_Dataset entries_
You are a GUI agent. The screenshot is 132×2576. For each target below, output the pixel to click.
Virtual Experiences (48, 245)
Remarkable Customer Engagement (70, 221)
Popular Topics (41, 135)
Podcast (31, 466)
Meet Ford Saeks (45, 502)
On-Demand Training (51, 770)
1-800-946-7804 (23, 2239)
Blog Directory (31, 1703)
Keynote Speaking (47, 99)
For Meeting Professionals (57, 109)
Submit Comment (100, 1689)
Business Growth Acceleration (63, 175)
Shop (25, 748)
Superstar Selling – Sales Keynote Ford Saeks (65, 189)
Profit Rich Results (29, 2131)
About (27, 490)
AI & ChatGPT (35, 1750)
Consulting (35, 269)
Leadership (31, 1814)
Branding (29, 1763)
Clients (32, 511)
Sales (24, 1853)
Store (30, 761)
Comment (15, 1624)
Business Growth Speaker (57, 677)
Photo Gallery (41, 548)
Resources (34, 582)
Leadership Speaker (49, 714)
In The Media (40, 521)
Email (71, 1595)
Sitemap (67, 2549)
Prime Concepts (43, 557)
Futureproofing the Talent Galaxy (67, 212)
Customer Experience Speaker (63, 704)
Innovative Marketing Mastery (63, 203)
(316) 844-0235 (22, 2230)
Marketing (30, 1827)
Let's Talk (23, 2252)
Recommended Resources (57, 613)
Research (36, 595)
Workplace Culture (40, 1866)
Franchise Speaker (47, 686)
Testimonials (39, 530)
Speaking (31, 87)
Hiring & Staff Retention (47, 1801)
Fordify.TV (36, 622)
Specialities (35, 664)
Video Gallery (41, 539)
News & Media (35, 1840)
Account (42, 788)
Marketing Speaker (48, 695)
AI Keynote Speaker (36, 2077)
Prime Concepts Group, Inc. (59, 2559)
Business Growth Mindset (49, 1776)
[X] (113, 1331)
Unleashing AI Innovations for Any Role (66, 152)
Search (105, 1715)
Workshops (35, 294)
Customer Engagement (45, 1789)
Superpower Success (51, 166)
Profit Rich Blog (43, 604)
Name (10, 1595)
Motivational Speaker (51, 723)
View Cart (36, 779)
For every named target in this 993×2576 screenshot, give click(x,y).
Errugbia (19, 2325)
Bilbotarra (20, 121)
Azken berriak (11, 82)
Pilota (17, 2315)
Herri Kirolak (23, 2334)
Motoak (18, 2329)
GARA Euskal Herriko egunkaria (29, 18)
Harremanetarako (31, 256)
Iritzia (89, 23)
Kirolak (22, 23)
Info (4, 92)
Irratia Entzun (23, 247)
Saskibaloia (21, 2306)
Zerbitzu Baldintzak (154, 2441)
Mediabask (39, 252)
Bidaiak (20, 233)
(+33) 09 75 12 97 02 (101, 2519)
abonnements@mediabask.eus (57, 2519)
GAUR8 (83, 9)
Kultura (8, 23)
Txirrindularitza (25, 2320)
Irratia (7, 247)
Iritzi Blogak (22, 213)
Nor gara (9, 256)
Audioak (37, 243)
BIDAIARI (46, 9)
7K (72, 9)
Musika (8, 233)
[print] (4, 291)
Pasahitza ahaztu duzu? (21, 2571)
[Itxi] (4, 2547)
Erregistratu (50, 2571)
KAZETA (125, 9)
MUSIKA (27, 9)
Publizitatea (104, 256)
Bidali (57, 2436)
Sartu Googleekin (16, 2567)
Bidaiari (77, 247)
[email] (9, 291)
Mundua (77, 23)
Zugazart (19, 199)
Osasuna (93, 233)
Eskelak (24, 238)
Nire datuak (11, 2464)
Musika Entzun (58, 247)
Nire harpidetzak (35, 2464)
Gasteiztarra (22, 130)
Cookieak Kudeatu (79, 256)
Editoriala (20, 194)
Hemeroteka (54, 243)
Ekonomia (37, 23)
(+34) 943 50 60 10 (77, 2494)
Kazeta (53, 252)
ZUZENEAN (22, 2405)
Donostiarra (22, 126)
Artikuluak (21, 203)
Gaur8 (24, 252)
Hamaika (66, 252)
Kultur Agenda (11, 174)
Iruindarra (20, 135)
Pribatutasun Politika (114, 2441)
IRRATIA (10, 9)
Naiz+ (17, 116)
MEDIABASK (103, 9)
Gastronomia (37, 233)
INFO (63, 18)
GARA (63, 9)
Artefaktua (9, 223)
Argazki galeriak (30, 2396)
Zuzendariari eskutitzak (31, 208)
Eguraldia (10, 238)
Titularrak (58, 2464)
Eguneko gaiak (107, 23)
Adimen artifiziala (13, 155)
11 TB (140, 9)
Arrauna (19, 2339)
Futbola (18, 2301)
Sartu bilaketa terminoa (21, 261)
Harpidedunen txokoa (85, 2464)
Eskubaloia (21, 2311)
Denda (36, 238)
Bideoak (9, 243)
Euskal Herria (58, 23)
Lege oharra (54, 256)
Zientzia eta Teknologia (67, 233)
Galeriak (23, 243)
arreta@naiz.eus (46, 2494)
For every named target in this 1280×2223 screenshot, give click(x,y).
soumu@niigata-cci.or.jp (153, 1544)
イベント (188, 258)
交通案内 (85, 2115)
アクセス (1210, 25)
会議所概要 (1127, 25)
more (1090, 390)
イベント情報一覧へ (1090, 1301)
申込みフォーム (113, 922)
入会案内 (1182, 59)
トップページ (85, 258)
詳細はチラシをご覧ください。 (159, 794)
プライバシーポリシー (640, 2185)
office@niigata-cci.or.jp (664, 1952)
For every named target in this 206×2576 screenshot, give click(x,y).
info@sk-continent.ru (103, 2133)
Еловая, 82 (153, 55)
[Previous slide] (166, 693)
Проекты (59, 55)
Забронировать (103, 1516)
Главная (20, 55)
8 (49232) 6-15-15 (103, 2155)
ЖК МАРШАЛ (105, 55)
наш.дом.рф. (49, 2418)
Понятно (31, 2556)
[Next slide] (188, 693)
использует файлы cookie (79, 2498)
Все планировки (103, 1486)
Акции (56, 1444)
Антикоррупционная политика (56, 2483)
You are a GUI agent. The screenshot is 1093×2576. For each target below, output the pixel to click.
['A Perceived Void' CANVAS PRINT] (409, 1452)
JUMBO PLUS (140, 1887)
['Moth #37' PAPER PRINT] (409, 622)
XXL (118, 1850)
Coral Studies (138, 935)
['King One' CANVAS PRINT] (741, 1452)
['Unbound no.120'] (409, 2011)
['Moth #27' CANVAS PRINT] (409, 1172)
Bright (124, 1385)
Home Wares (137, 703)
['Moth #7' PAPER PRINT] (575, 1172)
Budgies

_TASK REQUIREMENTS_
Write the entries above out again. Match them exactly.

_RESULT FOR THIS TASK_
You are a GUI agent. The screenshot is 132×2576. For each target below, output the pixel to click.
Virtual Experiences (48, 245)
Remarkable Customer Engagement (70, 221)
Popular Topics (41, 135)
Podcast (31, 466)
Meet Ford Saeks (45, 502)
On-Demand Training (51, 770)
1-800-946-7804 (23, 2239)
Blog Directory (31, 1703)
Keynote Speaking (47, 99)
For Meeting Professionals (57, 109)
Submit Comment (100, 1689)
Business Growth Acceleration (63, 175)
Shop (25, 748)
Superstar Selling – Sales Keynote Ford Saeks (65, 189)
Profit Rich Results (29, 2131)
About (27, 490)
AI & ChatGPT (35, 1750)
Consulting (35, 269)
Leadership (31, 1814)
Branding (29, 1763)
Clients (32, 511)
Sales (24, 1853)
Store (30, 761)
Comment (15, 1624)
Business Growth Speaker (57, 677)
Photo Gallery (41, 548)
Resources (34, 582)
Leadership Speaker (49, 714)
In The Media (40, 521)
Email (71, 1595)
Sitemap (67, 2549)
Prime Concepts (43, 557)
Futureproofing the Talent Galaxy (67, 212)
Customer Experience Speaker (63, 704)
Innovative Marketing Mastery (63, 203)
(316) 844-0235 (22, 2230)
Marketing (30, 1827)
Let's Talk (23, 2252)
Recommended Resources (57, 613)
Research (36, 595)
Workplace Culture (40, 1866)
Franchise Speaker (47, 686)
Testimonials (39, 530)
Speaking (31, 87)
Hiring & Staff Retention (47, 1801)
Fordify.TV (36, 622)
Specialities (35, 664)
Video Gallery (41, 539)
News & Media (35, 1840)
Account (42, 788)
Marketing Speaker (48, 695)
AI Keynote Speaker (36, 2077)
Prime Concepts Group, Inc. (59, 2559)
Business Growth Mindset (49, 1776)
[X] (113, 1331)
Unleashing AI Innovations for Any Role (66, 152)
Search (105, 1715)
Workshops (35, 294)
Customer Engagement (45, 1789)
Superpower Success (51, 166)
Profit Rich Blog (43, 604)
Name (10, 1595)
Motivational Speaker (51, 723)
View Cart (36, 779)
For every named target in this 993×2576 screenshot, give click(x,y).
Errugbia (19, 2325)
Bilbotarra (20, 121)
Azken berriak (11, 82)
Pilota (17, 2315)
Herri Kirolak (23, 2334)
Motoak (18, 2329)
GARA Euskal Herriko egunkaria (29, 18)
Harremanetarako (31, 256)
Iritzia (89, 23)
Kirolak (22, 23)
Info (4, 92)
Irratia Entzun (23, 247)
Saskibaloia (21, 2306)
Zerbitzu Baldintzak (154, 2441)
Mediabask (39, 252)
Bidaiak (20, 233)
(+33) 09 75 12 97 02 (101, 2519)
abonnements@mediabask.eus (57, 2519)
GAUR8 (83, 9)
Kultura (8, 23)
Txirrindularitza (25, 2320)
Irratia (7, 247)
Iritzi Blogak (22, 213)
Nor gara (9, 256)
Audioak (37, 243)
BIDAIARI (46, 9)
7K (72, 9)
Musika (8, 233)
[print] (4, 291)
Pasahitza ahaztu duzu? (21, 2571)
[Itxi] (4, 2547)
Erregistratu (50, 2571)
KAZETA (125, 9)
MUSIKA (27, 9)
Publizitatea (104, 256)
Bidali (57, 2436)
Sartu Googleekin (16, 2567)
Bidaiari (77, 247)
[email] (9, 291)
Mundua (77, 23)
Zugazart (19, 199)
Osasuna (93, 233)
Eskelak (24, 238)
Nire datuak (11, 2464)
Musika Entzun (58, 247)
Nire harpidetzak (35, 2464)
Gasteiztarra (22, 130)
Cookieak Kudeatu (79, 256)
Editoriala (20, 194)
Hemeroteka (54, 243)
Ekonomia (37, 23)
(+34) 943 50 60 10 (77, 2494)
Kazeta (53, 252)
ZUZENEAN (22, 2405)
Donostiarra (22, 126)
Artikuluak (21, 203)
Gaur8 (24, 252)
Hamaika (66, 252)
Kultur Agenda (11, 174)
Iruindarra (20, 135)
Pribatutasun Politika (114, 2441)
IRRATIA (10, 9)
Naiz+ (17, 116)
MEDIABASK (103, 9)
Gastronomia (37, 233)
INFO (63, 18)
GARA (63, 9)
Artefaktua (9, 223)
Argazki galeriak (30, 2396)
Zuzendariari eskutitzak (31, 208)
Eguraldia (10, 238)
Titularrak (58, 2464)
Eguneko gaiak (107, 23)
Adimen artifiziala (13, 155)
11 TB (140, 9)
Arrauna (19, 2339)
Futbola (18, 2301)
Sartu bilaketa terminoa (21, 261)
Harpidedunen txokoa (85, 2464)
Eskubaloia (21, 2311)
Denda (36, 238)
Bideoak (9, 243)
Euskal Herria (58, 23)
Lege oharra (54, 256)
Zientzia eta Teknologia (67, 233)
Galeriak (23, 243)
arreta@naiz.eus (46, 2494)
For every named target in this 1280×2223 screenshot, give click(x,y).
soumu@niigata-cci.or.jp (153, 1544)
イベント (188, 258)
交通案内 (85, 2115)
アクセス (1210, 25)
会議所概要 (1127, 25)
more (1090, 390)
イベント情報一覧へ (1090, 1301)
申込みフォーム (113, 922)
入会案内 (1182, 59)
トップページ (85, 258)
詳細はチラシをご覧ください。 (159, 794)
プライバシーポリシー (640, 2185)
office@niigata-cci.or.jp (664, 1952)
For every named target in this 206×2576 screenshot, give click(x,y).
info@sk-continent.ru (103, 2133)
Еловая, 82 (153, 55)
[Previous slide] (166, 693)
Проекты (59, 55)
Забронировать (103, 1516)
Главная (20, 55)
8 (49232) 6-15-15 (103, 2155)
ЖК МАРШАЛ (105, 55)
наш.дом.рф. (49, 2418)
Понятно (31, 2556)
[Next slide] (188, 693)
использует файлы cookie (79, 2498)
Все планировки (103, 1486)
Акции (56, 1444)
Антикоррупционная политика (56, 2483)
You are a GUI agent. The screenshot is 1093×2576. For each target below, output the pixel to click.
['A Perceived Void' CANVAS PRINT] (409, 1452)
JUMBO PLUS (140, 1887)
['Moth #37' PAPER PRINT] (409, 622)
XXL (118, 1850)
Coral Studies (138, 935)
['King One' CANVAS PRINT] (741, 1452)
['Unbound no.120'] (409, 2011)
['Moth #27' CANVAS PRINT] (409, 1172)
Bright (124, 1385)
Home Wares (137, 703)
['Moth #7' PAPER PRINT] (575, 1172)
Budgies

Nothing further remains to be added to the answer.